The Taiwanese manufacturer already has operations in the central U.S. state and the Latin American country, and could utilize its existing structures, Chairman Young Liu of Hon Hai Precision Industry Co., Foxconn’s flagship unit, said in a briefing in Taipei on Tuesday. Availability and affordability of skilled labor and engineering talent will be among the deciding factors, he said.
Foxconn, the world’s largest assembler of iPhones, is hoping to replicate its smartphone success by building clients’ electric vehicles from the chassis up. Amid reports of Apple’s car project gaining momentum, Foxconn has bulked up its automotive capabilities, aiming to become a contender in the race to make vehicles for the U.S. giant.
“Foxconn is the new kid in town,” the chairman told reporters. “We are going to build our capability, so our potential customers will feel comfortable and give us products to make.”

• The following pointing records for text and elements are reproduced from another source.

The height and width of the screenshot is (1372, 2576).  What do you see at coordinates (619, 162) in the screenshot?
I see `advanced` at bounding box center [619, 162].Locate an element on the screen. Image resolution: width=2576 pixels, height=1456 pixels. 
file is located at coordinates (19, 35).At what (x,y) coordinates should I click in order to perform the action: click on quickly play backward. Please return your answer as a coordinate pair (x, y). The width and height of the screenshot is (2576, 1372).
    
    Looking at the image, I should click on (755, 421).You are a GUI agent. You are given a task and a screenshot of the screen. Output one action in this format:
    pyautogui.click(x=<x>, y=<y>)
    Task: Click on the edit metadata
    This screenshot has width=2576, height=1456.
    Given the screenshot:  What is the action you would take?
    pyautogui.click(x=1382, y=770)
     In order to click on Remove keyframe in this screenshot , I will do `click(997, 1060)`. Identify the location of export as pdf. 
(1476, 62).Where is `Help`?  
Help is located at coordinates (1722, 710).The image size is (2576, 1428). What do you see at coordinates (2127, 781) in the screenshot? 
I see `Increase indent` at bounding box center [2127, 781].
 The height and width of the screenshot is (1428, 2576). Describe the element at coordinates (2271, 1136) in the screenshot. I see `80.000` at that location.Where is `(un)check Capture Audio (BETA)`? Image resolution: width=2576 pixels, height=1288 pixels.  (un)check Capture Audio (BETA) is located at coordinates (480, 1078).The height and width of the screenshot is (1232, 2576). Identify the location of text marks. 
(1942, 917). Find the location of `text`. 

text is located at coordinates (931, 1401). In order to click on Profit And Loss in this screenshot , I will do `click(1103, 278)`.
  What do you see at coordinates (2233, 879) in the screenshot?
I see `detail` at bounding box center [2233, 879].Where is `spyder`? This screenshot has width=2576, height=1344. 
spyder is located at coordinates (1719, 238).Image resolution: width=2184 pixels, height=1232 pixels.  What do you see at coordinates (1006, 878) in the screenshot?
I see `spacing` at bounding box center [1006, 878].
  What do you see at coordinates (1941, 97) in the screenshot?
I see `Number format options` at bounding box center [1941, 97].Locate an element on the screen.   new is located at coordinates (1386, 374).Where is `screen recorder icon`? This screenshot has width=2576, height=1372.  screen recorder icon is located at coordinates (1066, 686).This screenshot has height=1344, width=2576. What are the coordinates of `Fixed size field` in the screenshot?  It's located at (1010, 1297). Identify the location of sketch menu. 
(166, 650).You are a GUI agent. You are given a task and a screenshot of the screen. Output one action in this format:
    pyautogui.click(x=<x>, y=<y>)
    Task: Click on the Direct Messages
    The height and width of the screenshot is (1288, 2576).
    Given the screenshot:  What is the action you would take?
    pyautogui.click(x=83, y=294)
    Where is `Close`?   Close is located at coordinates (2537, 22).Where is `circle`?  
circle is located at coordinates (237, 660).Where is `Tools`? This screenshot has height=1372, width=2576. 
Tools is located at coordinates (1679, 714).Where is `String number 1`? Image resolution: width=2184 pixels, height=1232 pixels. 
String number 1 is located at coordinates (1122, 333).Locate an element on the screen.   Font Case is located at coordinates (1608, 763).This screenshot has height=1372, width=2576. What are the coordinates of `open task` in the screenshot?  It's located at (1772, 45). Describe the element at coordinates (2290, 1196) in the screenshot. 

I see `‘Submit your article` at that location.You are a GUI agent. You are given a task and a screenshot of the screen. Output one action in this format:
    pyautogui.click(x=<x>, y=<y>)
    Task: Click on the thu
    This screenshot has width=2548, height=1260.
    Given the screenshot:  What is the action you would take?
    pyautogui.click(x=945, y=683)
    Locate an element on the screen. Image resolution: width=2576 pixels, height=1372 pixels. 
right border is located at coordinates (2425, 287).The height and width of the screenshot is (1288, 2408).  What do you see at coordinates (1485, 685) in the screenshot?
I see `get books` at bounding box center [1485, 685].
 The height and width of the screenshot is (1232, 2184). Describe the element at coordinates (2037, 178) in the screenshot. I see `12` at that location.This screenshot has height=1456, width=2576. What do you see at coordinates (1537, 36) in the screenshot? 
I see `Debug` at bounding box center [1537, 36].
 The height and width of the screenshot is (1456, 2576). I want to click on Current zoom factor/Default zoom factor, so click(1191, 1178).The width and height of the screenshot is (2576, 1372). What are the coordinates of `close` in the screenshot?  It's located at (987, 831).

Liu said the company is working on finalizing a joint-venture agreement with Fiat Chrysler Automobiles, now part of Stellantis NV. He refused to be drawn into Apple speculation, saying only that the widely reported car project was “a rumor.”
Foxconn is talking to U.S. electric-car companies that it hasn’t announced deals with yet, Liu said. He reiterated the manufacturer targets a 10 percent market share in electric cars, and said the company could deliver a solid-state battery earlier than its originally stated goal of 2024.
The company in October introduced its first-ever EV chassis and a software platform aimed at helping automakers bring models to the market faster. Last month, Liu said two light vehicles based on the platform would be unveiled in the fourth quarter, with Foxconn also planning to help launch an electric bus around the same time.
Foxconn is pivoting toward vehicles as smartphone growth is stalling. Global production volume of mobile devices, a core business for Foxconn, has fallen for three years starting in 2018, though it is set to rebound this year as demand recovers following the coronavirus pandemic, according to Taiwanese research firm TrendForce.
In contrast, the electric-vehicle industry is growing fast. Global sales of EVs probably reached nearly 2.5 million in 2020, and are set to rise by about 70 percent in 2021, IHS Markit predicted in January. In 2025, global sales will top 12.2 million, indicating compound annual growth of nearly 52 percent, the research firm said in a December forecast.
In January, Foxconn signed a manufacturing deal with embattled Chinese electric-vehicle startup Byton Ltd. with the aim to start mass production of the Byton M-Byte by the first quarter of 2022. A week later, Foxconn and Zhejiang Geely Holding Group Co. said they would be joining forces to provide production and consulting services to global automotive enterprises.
Last month, Foxconn inked another deal with American EV startup Fisker Inc. on a car that will be built by the Apple partner and target multiple markets including North America, Europe, China and India. Production of the vehicle, which will be sold under the Fisker brand, is set to start in the fourth quarter of 2023.